Konjonktür yönetimi kırılganlığı çözmüyor

Adnan NAS
Adnan NAS ASLINA BAKARSANIZ adnan.nas@stfa.com

 

 

 
 
Yoksul ülkeleri ve sistemin en gelişmiş ülkelerini bir yana bırakınca geriye kalan gruba "gelişmekte olan ülkeler" diyor ve bunların en dinamiklerini "yükselen ülkeler" diye adlandırıyoruz. Son yıllarda çeşitli uluslararası kuruluşların farklı senaryolarla 20 ila 50 yıl içinde nasıl güçlenip dünya ekonomisi içindeki paylarını arttıracaklarına dair projeksiyonlarını kanıksadığımız bu gruba Türkiye de dahil olduğu için özgüvenimiz de artıyor. Bu kadarı iyi hoş da iş, projeksiyonların temelindeki varsayımlara ve detaylara, böyle uzun vadeli vizyonların gerektirdiği stratejilere, ev ödevlerine geldiğinde aynı heyecanı, tartışma isteğini görmek pek mümkün olmuyor.
 
Oysa kredi derecelendirmesinden sıfırdan doğrudan yatırım kararlarına kadar her konuda en önemli kırılganlığımız olarak gösterilen öngörülebilirlik sorunumuz ortadayken, bunun artık geçerli olmadığını öncelikle kendimize kanıtlamamız gerekiyor.

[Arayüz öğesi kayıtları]

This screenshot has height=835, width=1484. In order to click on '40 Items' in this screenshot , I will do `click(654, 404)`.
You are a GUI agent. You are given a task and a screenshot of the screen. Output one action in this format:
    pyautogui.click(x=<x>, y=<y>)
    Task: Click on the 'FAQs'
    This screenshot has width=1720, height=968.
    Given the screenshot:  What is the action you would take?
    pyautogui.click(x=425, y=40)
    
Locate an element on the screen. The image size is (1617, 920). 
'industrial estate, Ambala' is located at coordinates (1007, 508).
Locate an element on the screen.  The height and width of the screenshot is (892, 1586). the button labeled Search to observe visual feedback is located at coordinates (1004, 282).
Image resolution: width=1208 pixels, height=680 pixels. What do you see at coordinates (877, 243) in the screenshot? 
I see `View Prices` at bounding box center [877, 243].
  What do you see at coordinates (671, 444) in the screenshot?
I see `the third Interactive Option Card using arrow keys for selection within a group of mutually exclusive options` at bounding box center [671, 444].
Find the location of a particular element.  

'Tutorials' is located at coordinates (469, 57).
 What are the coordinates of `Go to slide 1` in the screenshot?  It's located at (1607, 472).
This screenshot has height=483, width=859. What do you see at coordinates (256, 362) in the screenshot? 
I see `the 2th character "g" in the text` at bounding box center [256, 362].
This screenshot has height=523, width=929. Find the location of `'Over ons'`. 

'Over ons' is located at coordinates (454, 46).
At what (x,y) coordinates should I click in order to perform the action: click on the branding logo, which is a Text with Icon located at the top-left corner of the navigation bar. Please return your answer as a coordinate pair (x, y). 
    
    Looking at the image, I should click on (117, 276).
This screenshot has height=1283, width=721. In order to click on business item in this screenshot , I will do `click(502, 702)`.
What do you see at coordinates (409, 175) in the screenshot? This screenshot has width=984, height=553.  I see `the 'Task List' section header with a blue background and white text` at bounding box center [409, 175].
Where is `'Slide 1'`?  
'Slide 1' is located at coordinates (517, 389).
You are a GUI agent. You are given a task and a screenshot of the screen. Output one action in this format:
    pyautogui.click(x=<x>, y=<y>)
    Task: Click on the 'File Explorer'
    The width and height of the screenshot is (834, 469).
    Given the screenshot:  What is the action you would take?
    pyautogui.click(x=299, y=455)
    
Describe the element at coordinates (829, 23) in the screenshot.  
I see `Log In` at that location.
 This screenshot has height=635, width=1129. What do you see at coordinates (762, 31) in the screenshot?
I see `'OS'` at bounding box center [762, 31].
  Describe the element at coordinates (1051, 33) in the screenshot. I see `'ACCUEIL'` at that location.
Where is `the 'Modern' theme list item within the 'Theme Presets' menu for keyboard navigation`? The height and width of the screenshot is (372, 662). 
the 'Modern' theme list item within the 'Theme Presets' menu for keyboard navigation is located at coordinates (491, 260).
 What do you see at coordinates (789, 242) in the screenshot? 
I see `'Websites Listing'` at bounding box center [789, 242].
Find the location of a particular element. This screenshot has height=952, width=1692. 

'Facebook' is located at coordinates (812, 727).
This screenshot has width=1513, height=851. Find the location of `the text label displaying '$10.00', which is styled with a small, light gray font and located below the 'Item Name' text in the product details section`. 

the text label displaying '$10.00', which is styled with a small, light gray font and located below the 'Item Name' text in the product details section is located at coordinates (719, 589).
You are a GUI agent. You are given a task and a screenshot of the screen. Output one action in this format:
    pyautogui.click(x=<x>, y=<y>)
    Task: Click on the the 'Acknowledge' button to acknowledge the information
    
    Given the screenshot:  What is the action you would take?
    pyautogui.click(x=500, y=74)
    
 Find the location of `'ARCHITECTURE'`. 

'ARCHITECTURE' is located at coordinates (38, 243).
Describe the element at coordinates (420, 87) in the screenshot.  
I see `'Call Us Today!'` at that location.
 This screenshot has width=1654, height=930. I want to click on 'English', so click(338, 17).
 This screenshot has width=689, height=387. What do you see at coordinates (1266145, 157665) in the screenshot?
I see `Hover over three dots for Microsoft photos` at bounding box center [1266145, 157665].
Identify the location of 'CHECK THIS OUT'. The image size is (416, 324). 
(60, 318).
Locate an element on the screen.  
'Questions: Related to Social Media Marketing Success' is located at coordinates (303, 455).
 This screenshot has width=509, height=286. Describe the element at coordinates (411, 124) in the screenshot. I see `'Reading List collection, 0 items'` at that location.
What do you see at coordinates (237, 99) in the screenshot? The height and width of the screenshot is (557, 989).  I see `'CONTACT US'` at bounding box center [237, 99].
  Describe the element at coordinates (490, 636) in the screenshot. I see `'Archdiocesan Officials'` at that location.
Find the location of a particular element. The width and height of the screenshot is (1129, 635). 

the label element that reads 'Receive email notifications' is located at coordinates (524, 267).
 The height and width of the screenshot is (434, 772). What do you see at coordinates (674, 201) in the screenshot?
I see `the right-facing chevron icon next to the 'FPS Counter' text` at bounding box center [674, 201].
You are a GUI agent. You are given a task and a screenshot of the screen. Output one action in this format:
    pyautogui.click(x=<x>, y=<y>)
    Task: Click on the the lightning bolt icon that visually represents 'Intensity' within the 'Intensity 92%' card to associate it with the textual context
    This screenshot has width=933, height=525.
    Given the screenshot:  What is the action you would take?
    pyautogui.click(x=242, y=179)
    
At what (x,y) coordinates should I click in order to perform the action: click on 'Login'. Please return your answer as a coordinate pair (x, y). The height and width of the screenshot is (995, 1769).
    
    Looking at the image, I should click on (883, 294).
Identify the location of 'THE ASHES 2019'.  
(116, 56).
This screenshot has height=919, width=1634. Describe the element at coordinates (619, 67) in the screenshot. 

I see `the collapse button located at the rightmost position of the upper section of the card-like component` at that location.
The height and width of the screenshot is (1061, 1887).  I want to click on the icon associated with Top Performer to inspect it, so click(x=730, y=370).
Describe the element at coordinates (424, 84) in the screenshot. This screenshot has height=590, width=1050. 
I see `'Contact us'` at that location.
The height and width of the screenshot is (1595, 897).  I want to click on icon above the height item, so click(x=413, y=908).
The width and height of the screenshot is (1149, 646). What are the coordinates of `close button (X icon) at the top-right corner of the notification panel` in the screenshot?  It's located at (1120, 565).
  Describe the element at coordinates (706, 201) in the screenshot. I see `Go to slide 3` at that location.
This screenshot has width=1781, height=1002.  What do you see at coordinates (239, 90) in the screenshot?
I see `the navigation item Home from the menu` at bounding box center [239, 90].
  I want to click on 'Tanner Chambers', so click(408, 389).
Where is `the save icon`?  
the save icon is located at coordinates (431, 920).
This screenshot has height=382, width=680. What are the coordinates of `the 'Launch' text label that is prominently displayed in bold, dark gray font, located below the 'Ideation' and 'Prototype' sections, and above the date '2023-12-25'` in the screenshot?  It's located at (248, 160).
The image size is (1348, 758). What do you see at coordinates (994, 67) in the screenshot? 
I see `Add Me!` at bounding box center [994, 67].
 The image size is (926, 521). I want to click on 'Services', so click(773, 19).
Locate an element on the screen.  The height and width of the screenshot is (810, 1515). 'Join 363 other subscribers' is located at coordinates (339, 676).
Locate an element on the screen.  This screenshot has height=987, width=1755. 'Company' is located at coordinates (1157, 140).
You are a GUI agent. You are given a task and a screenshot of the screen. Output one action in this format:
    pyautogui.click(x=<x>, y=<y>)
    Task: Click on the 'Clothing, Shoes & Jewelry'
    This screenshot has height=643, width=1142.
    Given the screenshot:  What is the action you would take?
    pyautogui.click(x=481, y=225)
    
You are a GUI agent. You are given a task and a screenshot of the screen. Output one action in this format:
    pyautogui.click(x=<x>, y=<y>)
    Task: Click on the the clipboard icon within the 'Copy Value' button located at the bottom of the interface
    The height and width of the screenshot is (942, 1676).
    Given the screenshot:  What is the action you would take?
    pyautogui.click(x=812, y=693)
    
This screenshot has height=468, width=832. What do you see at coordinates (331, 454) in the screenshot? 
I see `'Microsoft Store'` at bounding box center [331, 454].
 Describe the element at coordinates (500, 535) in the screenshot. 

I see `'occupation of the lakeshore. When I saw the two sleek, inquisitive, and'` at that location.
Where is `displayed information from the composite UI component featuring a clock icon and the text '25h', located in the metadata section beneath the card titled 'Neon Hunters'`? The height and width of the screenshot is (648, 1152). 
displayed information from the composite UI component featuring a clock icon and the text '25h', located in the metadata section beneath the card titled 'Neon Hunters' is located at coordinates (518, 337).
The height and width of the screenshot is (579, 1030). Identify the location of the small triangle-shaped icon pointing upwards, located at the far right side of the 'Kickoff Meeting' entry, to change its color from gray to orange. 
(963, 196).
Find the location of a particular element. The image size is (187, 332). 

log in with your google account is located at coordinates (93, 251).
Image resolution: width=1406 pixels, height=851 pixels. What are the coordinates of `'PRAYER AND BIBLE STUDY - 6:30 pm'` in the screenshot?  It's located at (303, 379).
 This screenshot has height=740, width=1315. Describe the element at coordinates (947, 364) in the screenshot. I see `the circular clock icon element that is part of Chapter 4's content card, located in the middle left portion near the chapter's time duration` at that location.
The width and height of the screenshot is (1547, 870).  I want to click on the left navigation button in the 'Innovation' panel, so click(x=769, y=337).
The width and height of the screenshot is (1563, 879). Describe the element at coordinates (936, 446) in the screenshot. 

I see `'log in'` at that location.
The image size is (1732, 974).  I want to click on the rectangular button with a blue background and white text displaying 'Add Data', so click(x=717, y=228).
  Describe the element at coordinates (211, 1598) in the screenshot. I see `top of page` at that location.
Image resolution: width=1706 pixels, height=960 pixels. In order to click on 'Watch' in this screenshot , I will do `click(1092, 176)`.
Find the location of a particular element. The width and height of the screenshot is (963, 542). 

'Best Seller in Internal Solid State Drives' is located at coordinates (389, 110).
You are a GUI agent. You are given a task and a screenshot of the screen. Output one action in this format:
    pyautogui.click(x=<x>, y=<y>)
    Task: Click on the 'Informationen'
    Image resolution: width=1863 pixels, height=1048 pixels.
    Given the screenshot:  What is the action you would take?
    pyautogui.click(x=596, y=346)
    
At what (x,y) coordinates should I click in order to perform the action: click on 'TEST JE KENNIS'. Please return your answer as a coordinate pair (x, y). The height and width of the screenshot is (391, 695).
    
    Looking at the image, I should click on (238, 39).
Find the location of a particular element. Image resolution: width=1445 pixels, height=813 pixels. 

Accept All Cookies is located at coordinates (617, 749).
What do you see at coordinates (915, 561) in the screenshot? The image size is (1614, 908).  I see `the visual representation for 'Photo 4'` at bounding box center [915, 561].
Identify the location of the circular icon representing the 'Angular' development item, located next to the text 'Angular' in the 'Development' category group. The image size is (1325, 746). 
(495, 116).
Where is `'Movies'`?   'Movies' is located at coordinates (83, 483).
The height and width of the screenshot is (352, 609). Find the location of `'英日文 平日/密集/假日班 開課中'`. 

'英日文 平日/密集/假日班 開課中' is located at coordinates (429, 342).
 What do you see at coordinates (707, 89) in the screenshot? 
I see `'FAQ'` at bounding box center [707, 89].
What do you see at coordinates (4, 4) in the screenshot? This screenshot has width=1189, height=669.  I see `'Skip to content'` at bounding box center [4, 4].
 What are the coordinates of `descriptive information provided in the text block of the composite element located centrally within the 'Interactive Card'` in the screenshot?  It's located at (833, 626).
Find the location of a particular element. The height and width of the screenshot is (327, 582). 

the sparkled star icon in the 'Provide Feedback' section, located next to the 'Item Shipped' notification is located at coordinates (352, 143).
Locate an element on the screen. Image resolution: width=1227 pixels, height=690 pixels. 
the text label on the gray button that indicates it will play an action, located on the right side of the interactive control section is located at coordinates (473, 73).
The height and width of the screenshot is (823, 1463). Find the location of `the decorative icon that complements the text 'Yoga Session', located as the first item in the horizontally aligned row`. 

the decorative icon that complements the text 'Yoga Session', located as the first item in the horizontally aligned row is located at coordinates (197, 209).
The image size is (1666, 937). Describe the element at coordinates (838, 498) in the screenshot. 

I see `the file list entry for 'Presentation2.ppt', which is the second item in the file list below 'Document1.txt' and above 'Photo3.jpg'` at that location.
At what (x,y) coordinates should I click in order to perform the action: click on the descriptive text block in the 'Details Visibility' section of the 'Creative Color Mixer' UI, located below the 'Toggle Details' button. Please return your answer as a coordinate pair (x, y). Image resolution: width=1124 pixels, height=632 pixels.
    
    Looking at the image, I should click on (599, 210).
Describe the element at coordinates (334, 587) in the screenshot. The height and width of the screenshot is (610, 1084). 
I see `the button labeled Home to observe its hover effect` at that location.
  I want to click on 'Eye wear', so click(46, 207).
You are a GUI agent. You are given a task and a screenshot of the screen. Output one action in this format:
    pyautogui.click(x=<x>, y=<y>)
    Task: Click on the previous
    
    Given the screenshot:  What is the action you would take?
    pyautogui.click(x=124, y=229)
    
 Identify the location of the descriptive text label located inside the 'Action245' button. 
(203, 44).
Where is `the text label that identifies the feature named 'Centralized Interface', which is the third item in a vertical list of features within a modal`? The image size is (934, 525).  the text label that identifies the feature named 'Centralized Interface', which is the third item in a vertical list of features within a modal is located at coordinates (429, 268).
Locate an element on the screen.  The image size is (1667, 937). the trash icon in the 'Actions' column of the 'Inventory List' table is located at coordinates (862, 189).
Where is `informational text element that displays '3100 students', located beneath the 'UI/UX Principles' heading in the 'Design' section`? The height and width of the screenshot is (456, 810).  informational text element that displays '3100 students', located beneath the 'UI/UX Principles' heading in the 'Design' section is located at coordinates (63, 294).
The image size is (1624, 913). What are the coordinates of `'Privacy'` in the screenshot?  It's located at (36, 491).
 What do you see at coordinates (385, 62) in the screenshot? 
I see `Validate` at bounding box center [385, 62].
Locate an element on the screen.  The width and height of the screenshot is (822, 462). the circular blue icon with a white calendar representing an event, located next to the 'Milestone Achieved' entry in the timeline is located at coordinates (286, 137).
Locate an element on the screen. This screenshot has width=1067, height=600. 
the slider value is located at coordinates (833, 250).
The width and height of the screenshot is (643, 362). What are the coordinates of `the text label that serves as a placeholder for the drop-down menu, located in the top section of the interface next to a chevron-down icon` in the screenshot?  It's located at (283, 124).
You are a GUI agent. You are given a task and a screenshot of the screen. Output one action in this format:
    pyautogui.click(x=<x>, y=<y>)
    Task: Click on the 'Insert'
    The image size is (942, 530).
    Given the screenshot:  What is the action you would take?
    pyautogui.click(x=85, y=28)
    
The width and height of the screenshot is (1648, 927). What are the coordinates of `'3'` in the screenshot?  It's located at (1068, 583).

Görev gereksinimleri:
A: Konjonktür yönetimi üzerine olan metne göre şu soruları yanıtlayın:
(i) Gelişmekte olan ülkelerin en dinamiklerine ne ad veriliyor?
(ii) Uluslararası kuruluşların projeksiyonları kaç yıllık bir süreyi kapsıyor?
(iii) En önemli kırılganlığımız olarak hangi sorun gösteriliyor?
B: Konjonktür yönetimi üzerine olan metinde "Yoksul ülkeleri ve" sözlerini içeren ifadeyle açılıp "pek mümkün olmuyor." sözleriyle kapanan bölümü harfi harfine yeniden yazın.
Bu kayıtların verilen metinle hiçbir ilgisi yoktur.

Yanıtlar:
A:
(i) Bu ülkelere "yükselen ülkeler" deniyor.
(ii) Projeksiyonlar 20 ila 50 yıllık bir süreyi kapsıyor.
(iii) En önemli kırılganlık olarak öngörülebilirlik sorunu gösteriliyor.

B:
Yoksul ülkeleri ve sistemin en gelişmiş ülkelerini bir yana bırakınca geriye kalan gruba "gelişmekte olan ülkeler" diyor ve bunların en dinamiklerini "yükselen ülkeler" diye adlandırıyoruz. Son yıllarda çeşitli uluslararası kuruluşların farklı senaryolarla 20 ila 50 yıl içinde nasıl güçlenip dünya ekonomisi içindeki paylarını arttıracaklarına dair projeksiyonlarını kanıksadığımız bu gruba Türkiye de dahil olduğu için özgüvenimiz de artıyor. Bu kadarı iyi hoş da iş, projeksiyonların temelindeki varsayımlara ve detaylara, böyle uzun vadeli vizyonların gerektirdiği stratejilere, ev ödevlerine geldiğinde aynı heyecanı, tartışma isteğini görmek pek mümkün olmuyor.